- _PROBLEM_
Please copy exactly the line that contains "Task: Open 'Men" and every line after it through the end of the records, leaving the pictures out.

Start of RECORDS

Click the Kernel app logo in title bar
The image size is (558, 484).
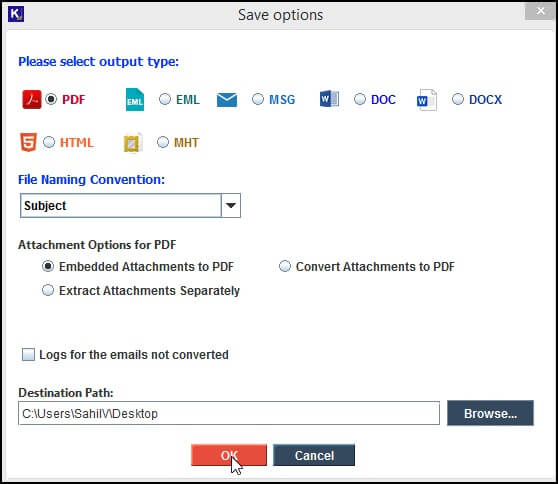pos(16,14)
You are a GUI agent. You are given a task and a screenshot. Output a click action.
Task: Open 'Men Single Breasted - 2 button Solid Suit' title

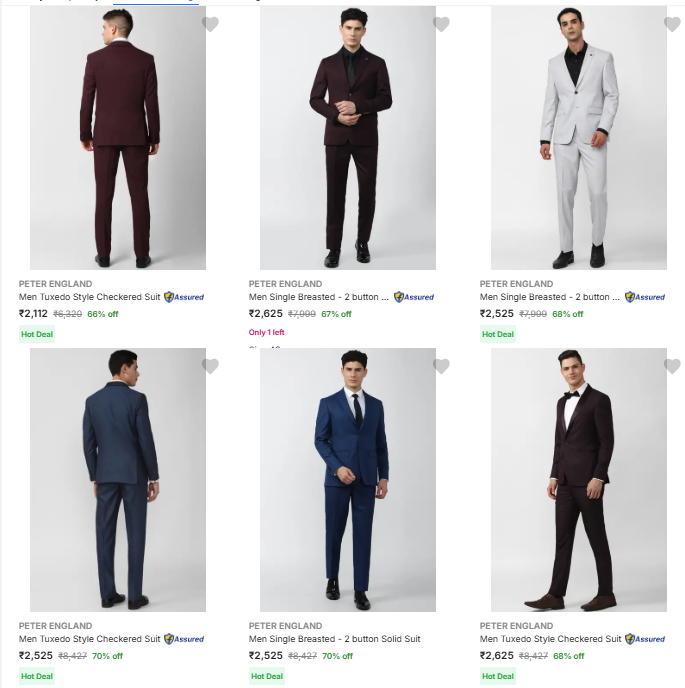point(334,639)
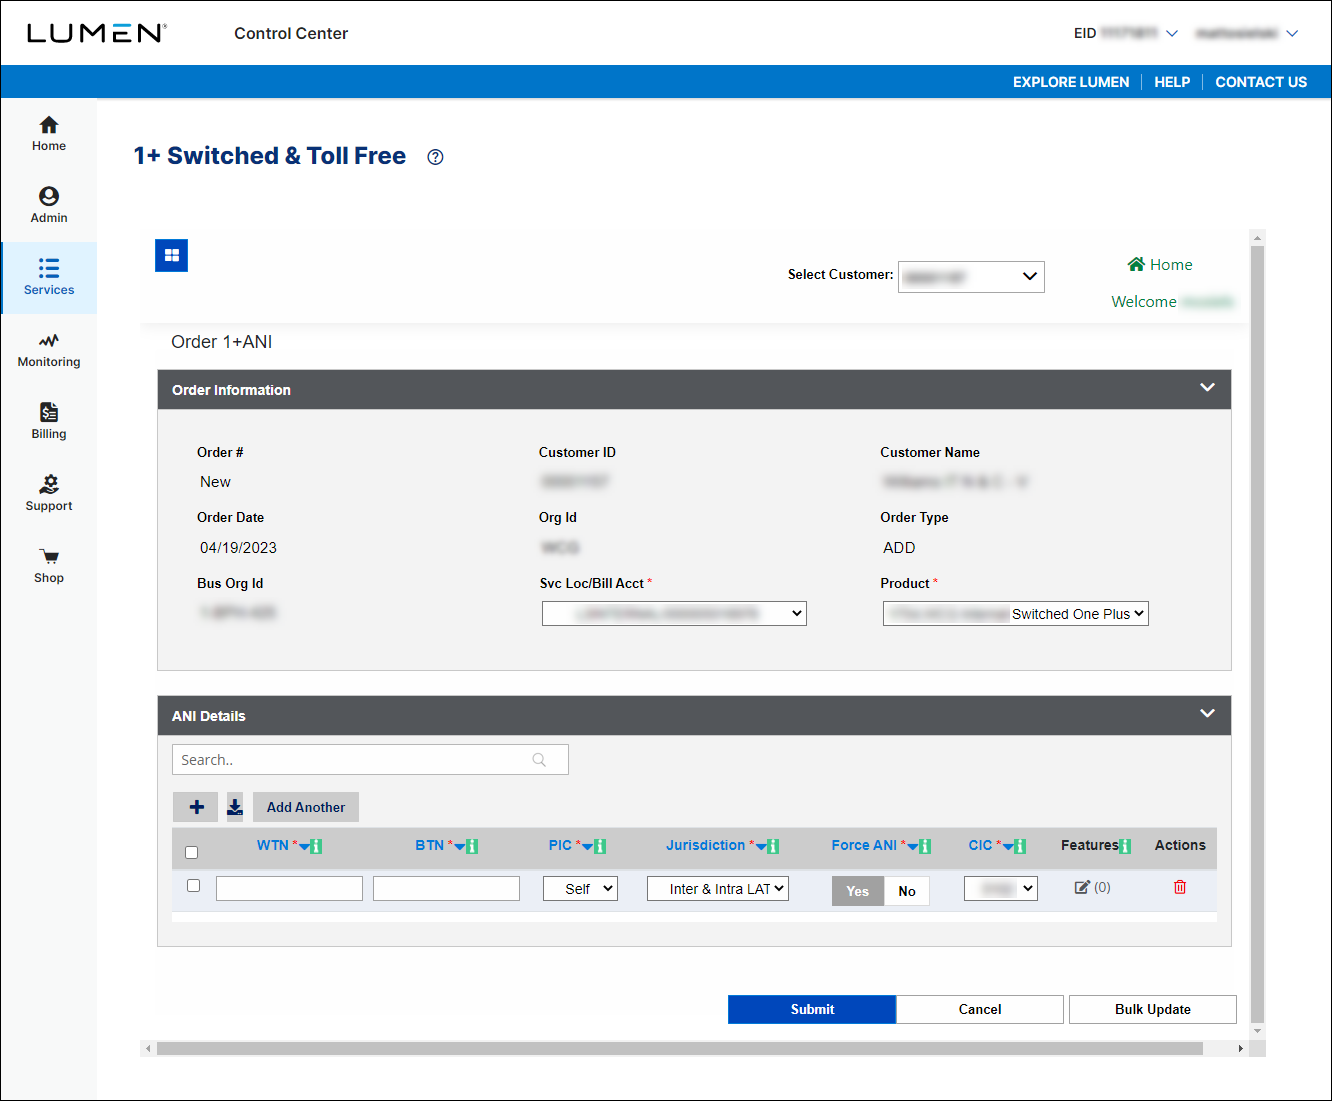The width and height of the screenshot is (1332, 1101).
Task: Click the download icon in ANI Details
Action: (x=234, y=806)
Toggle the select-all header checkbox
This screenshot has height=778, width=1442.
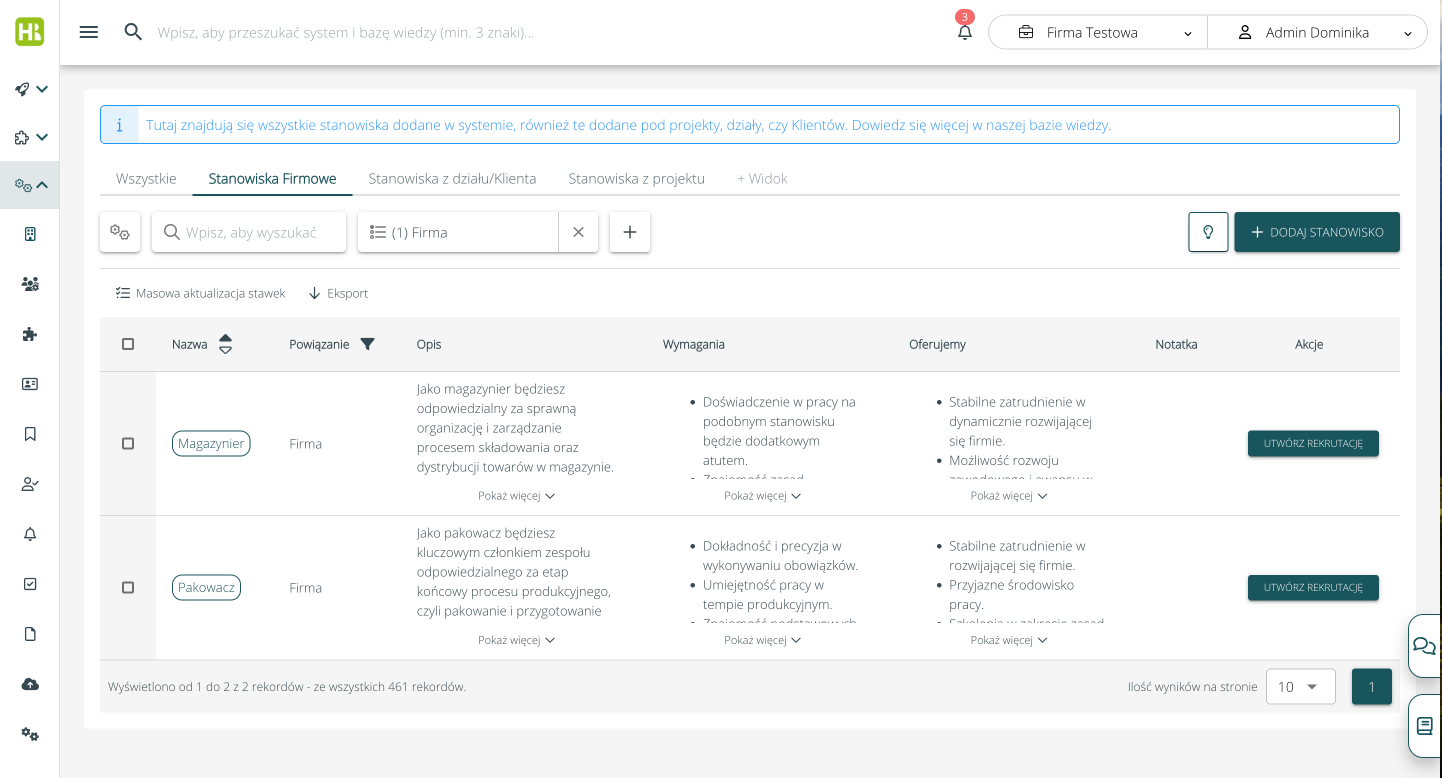(128, 344)
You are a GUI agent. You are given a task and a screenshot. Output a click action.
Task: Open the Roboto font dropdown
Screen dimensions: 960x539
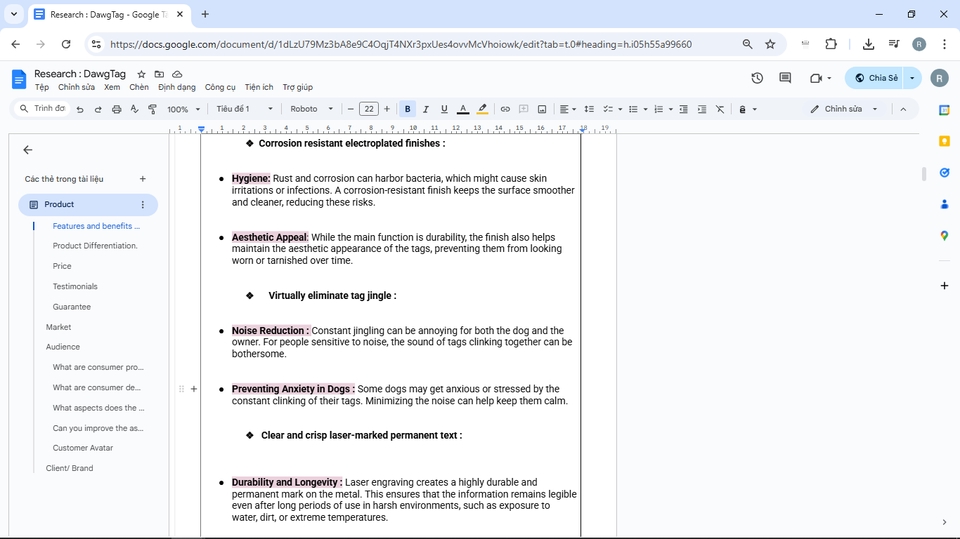click(312, 109)
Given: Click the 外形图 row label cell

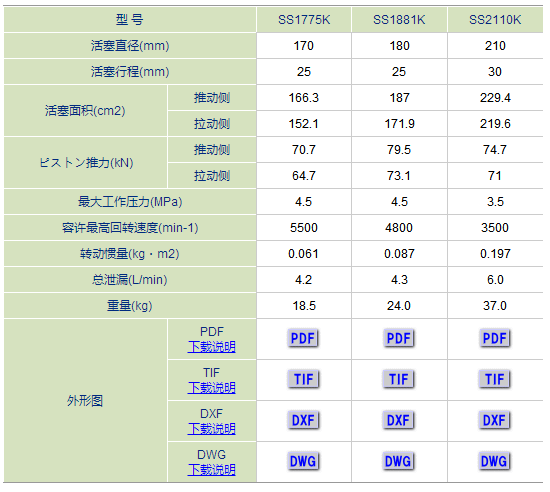Looking at the screenshot, I should pyautogui.click(x=85, y=400).
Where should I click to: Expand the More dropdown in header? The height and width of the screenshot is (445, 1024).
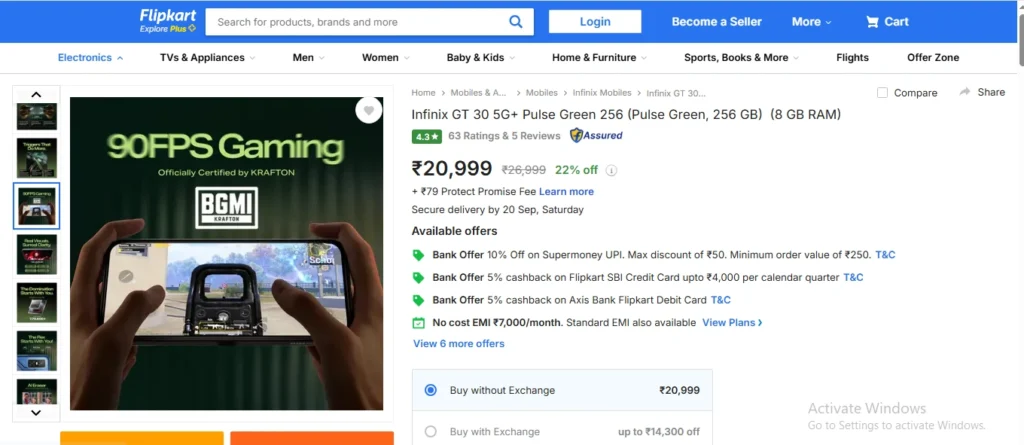tap(812, 21)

End of RECORDS

- _SOLUTION TO THE PROBLEM_
Task: Open 'Men Single Breasted - 2 button Solid Suit' title

point(334,639)
The width and height of the screenshot is (1332, 1101).
Task: Click the download icon in ANI Details
Action: (x=234, y=806)
Toggle the select-all header checkbox
This screenshot has height=778, width=1442.
(128, 344)
You are a GUI agent. You are given a task and a screenshot. Output a click action.
Task: Open the Roboto font dropdown
Screen dimensions: 960x539
click(312, 109)
Given: Click the 外形图 row label cell

Looking at the screenshot, I should pyautogui.click(x=85, y=400).
Where should I click to: Expand the More dropdown in header? The height and width of the screenshot is (445, 1024).
tap(812, 21)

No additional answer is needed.